Japan's trade minister visits Australia

Japan's trade minister visits Australia article image
Japan’s trade minister Banri Kaieda visited Sydney last week to discuss a potential free trade agreement between the two nations. It is the second ministerial trade and economic dialogue between Australia and Japan, following failed negotiations last April but this time Japan’s Prime Minister Naoto Kan has conceded that freer trade may help Japan out of severe recession. Australian Minister for Trade Craig Emerson said Japan’s new attitude would re-energise the trade negotiations. "Australia would want a good offer on liberalising trade in agriculture as an essential part of any such agreement. If tariffs went down and quotas increased we’d have better access," he said.

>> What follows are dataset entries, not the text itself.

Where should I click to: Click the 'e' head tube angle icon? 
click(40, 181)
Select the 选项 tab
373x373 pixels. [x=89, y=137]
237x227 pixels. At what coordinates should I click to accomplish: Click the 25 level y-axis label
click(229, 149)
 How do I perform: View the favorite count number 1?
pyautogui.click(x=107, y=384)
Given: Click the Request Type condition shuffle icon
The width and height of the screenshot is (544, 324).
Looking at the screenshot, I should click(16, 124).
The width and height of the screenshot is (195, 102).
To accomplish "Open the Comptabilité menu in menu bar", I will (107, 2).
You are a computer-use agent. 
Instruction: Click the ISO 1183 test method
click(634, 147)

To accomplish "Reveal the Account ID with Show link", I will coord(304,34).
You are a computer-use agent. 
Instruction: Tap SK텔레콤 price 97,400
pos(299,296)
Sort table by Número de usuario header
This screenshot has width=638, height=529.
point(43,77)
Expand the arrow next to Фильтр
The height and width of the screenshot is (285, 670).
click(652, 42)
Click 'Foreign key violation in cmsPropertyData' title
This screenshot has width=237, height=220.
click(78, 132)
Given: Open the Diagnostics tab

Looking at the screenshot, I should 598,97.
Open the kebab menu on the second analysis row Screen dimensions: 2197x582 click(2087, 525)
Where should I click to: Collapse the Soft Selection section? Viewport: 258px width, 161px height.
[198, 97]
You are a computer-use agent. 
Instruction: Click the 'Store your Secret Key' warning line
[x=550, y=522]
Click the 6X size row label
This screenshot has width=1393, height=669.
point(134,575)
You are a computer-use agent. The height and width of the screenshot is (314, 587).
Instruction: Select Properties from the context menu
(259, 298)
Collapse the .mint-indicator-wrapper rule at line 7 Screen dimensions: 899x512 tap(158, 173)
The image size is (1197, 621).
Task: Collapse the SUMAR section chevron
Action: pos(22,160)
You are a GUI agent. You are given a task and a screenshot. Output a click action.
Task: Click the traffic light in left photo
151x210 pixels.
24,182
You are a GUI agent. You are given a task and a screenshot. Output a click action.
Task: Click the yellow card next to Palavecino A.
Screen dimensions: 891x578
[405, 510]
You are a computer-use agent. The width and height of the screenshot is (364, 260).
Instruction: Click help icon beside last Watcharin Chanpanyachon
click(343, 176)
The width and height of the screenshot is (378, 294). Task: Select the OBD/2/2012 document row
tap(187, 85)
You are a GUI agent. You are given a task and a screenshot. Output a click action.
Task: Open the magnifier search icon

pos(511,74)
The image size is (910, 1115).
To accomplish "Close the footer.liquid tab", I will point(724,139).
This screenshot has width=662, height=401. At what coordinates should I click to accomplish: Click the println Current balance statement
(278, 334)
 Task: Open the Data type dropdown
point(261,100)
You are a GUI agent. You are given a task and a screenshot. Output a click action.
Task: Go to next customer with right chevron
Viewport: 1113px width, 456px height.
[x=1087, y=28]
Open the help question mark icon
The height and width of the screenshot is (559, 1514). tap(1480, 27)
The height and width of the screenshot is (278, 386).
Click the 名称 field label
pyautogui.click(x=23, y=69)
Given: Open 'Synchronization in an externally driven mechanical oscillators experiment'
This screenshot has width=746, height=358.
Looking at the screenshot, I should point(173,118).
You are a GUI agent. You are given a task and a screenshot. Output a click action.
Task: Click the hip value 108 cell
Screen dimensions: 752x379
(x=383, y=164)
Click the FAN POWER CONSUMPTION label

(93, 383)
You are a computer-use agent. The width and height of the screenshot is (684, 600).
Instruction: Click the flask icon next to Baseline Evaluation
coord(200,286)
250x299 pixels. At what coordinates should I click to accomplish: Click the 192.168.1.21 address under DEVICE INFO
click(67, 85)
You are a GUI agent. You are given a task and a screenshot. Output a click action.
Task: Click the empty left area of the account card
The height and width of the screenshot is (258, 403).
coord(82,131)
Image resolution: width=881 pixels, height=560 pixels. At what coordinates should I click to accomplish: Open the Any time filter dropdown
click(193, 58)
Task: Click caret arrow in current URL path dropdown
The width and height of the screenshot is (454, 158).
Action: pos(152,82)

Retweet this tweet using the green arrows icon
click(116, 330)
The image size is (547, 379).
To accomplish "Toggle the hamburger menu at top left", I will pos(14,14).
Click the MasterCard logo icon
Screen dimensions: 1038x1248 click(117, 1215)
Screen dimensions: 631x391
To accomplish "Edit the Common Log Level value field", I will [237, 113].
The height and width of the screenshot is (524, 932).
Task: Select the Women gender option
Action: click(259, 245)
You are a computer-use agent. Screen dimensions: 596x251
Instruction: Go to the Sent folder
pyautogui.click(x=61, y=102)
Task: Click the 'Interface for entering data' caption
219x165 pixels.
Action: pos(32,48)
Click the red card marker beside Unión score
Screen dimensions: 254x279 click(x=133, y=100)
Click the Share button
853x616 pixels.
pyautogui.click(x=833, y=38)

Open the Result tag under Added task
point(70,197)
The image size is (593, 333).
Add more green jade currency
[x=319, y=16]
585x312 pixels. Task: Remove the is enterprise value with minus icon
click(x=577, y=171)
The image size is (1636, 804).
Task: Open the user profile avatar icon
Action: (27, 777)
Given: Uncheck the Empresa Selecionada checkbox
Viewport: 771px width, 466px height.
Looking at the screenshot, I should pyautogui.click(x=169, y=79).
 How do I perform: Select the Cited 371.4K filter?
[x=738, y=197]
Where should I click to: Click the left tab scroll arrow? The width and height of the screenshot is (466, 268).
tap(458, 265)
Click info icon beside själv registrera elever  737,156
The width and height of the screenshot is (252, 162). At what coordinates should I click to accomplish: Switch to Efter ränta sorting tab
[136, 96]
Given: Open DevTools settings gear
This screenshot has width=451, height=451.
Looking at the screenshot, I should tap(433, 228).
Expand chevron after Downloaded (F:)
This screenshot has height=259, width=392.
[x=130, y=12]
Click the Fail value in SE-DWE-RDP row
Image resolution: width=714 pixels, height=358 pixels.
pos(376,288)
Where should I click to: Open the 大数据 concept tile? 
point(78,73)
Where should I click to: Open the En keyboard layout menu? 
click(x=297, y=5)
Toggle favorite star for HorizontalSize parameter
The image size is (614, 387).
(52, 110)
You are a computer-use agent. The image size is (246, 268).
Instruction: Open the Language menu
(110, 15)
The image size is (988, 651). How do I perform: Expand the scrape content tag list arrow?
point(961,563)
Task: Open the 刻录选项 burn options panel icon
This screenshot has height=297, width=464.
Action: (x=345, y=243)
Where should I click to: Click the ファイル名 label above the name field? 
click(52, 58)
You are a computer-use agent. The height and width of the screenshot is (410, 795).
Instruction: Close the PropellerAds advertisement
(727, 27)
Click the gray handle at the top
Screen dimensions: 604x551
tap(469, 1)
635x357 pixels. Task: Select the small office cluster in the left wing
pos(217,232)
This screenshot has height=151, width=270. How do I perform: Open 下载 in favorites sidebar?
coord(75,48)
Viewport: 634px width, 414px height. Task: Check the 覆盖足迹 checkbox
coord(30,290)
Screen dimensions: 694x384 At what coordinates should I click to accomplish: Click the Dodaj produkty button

While Japan is Australia’s second largest trading partner, tariffs are a barrier to agricultural exports. Japan imposes tariffs of up to 800 percent on imported rice and 250 percent on imported wheat. An FTA would open up the Japanese market for Australian agriculture. In return, Japan is pushing for access to Australian minerals, particularly uranium for use in nuclear power. With a population of 130 million on a small landmass, Japan relies on food imports to feed its people but has never signed an FTA with a major agricultural exporter. "There’s work to be done and we’re prepared to do it. We’ll work our guts out," Emerson said.